| Records to use |
####

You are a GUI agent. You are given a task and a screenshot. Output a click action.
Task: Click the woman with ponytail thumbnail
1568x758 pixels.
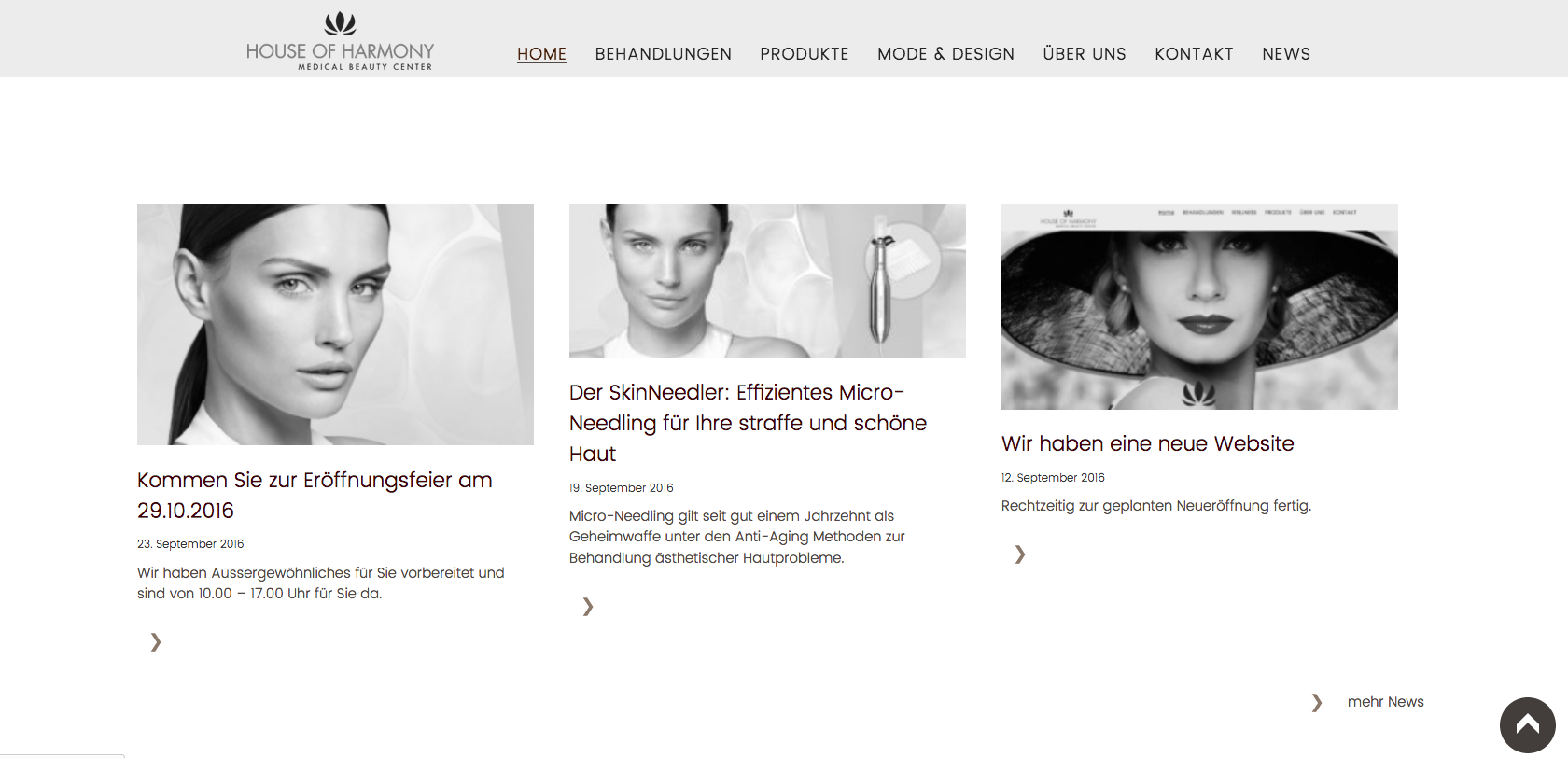coord(335,324)
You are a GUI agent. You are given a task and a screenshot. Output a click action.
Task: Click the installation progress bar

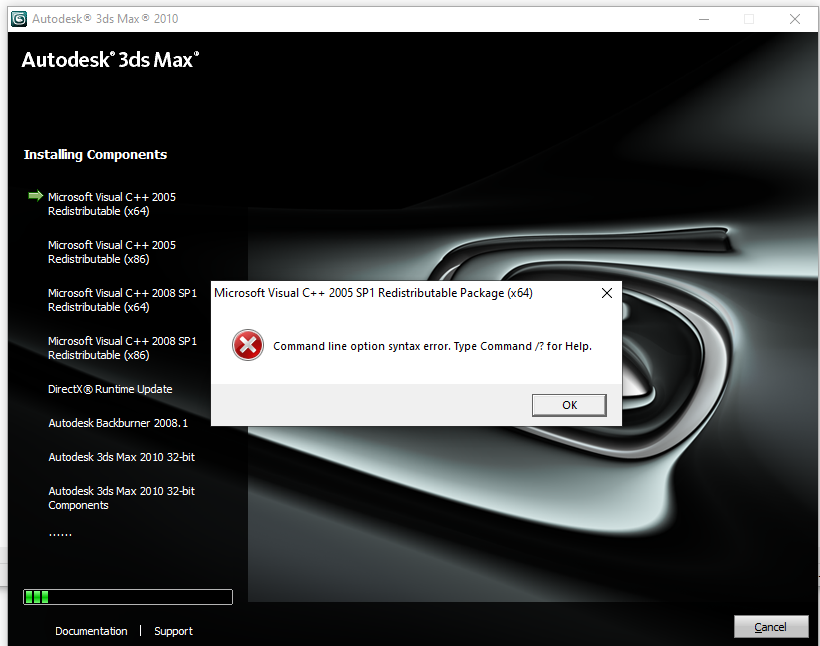coord(128,597)
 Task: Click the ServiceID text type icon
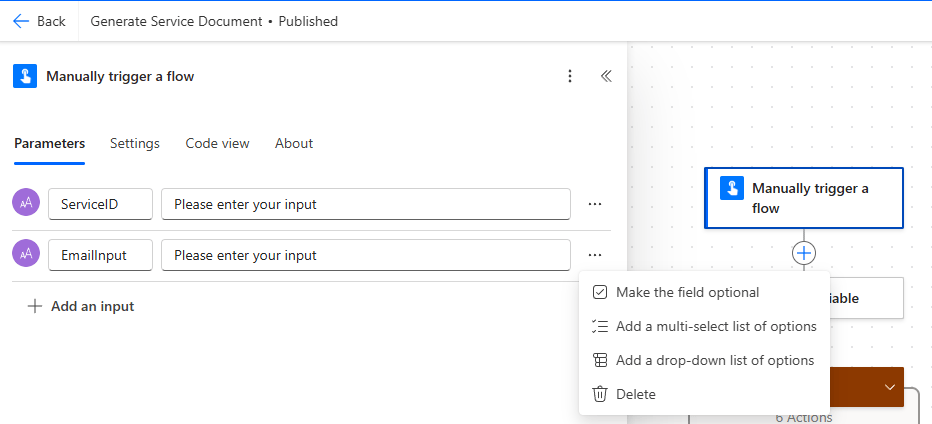(26, 203)
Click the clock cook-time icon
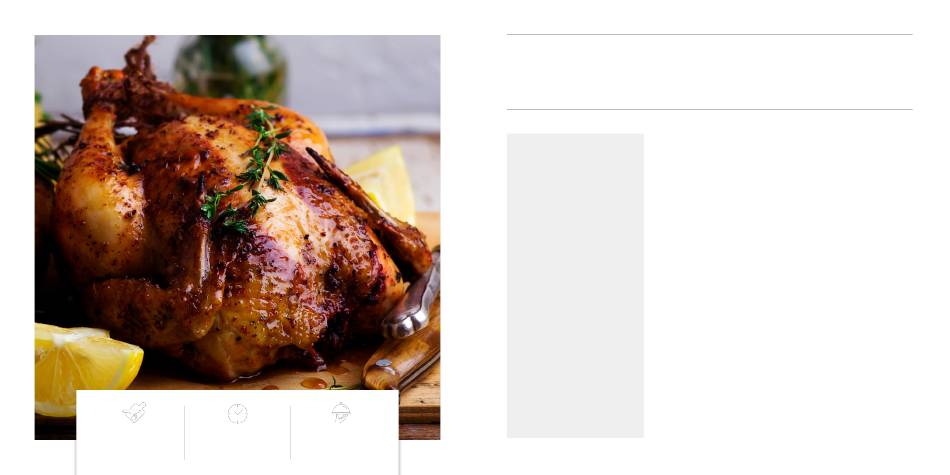Image resolution: width=950 pixels, height=475 pixels. pyautogui.click(x=238, y=414)

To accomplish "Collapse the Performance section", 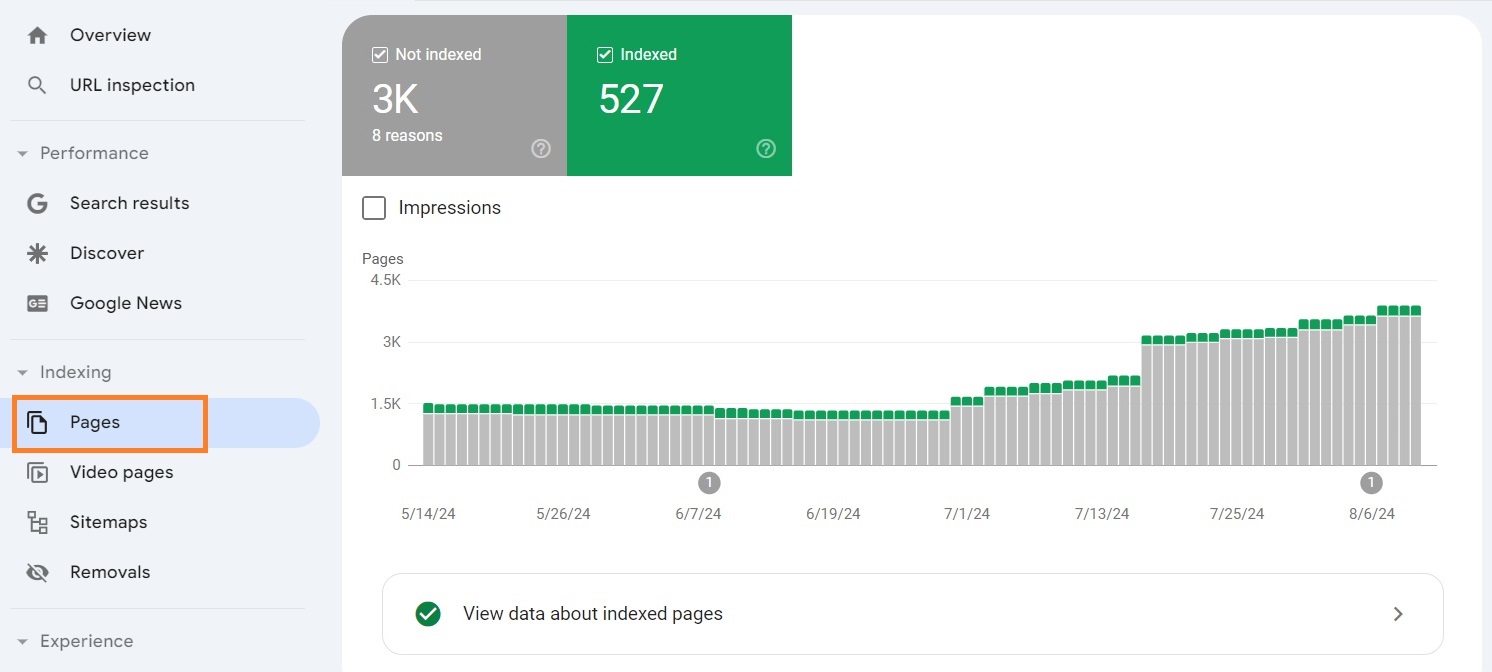I will [x=22, y=153].
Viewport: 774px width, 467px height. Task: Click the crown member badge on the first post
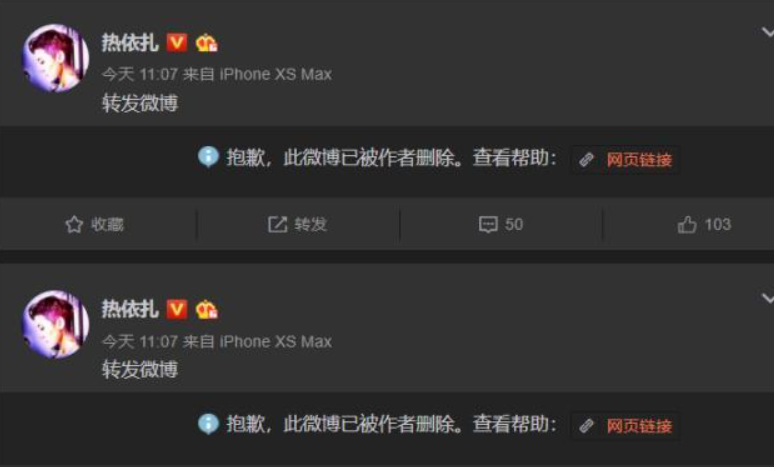click(206, 43)
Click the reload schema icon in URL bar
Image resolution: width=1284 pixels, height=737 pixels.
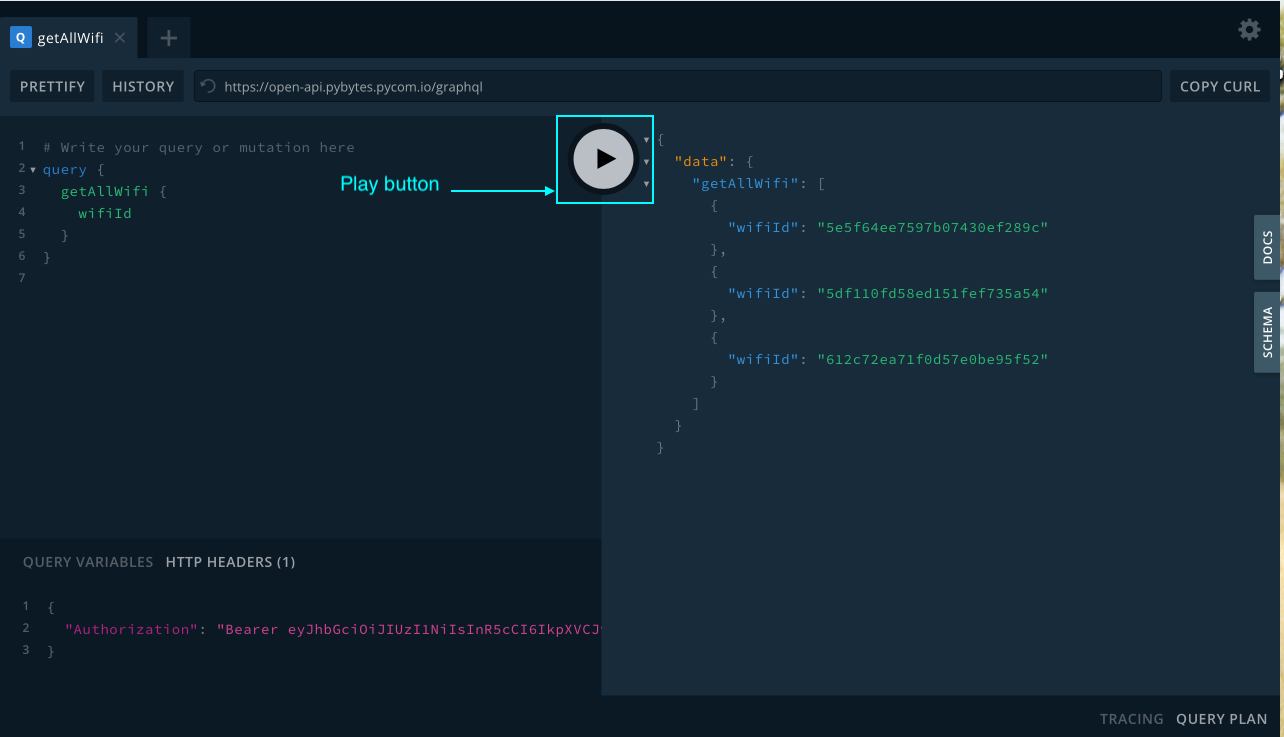click(x=208, y=86)
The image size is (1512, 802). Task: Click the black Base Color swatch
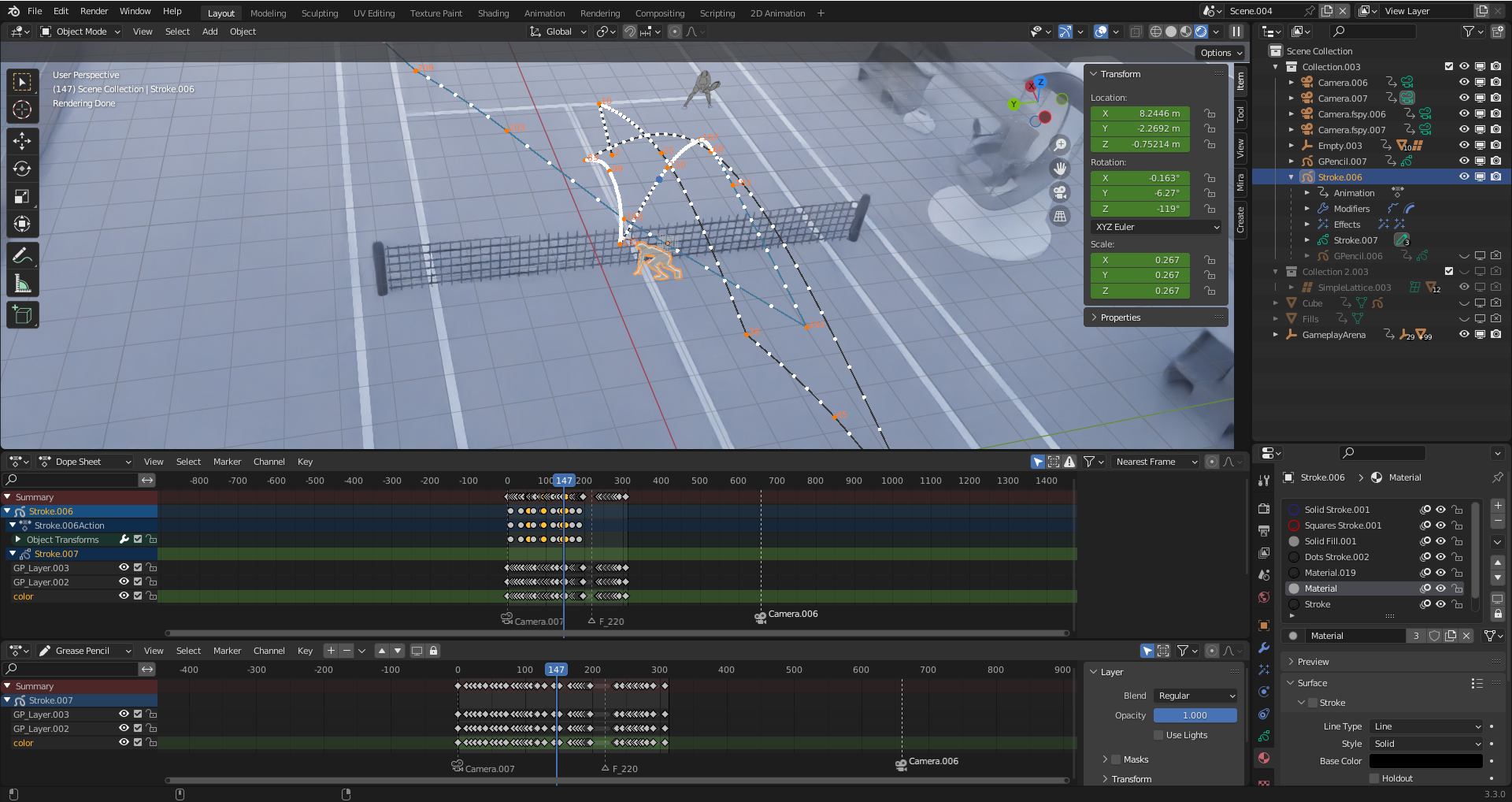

####

| Directions for this task |
The required output is every line from the one containing "Click the reload schema icon in URL bar" through the last line of the data above, restated exactly and without pictures.

| Answer to this exercise |
Click the reload schema icon in URL bar
Image resolution: width=1284 pixels, height=737 pixels.
click(x=208, y=86)
The image size is (1512, 802). Task: Click the black Base Color swatch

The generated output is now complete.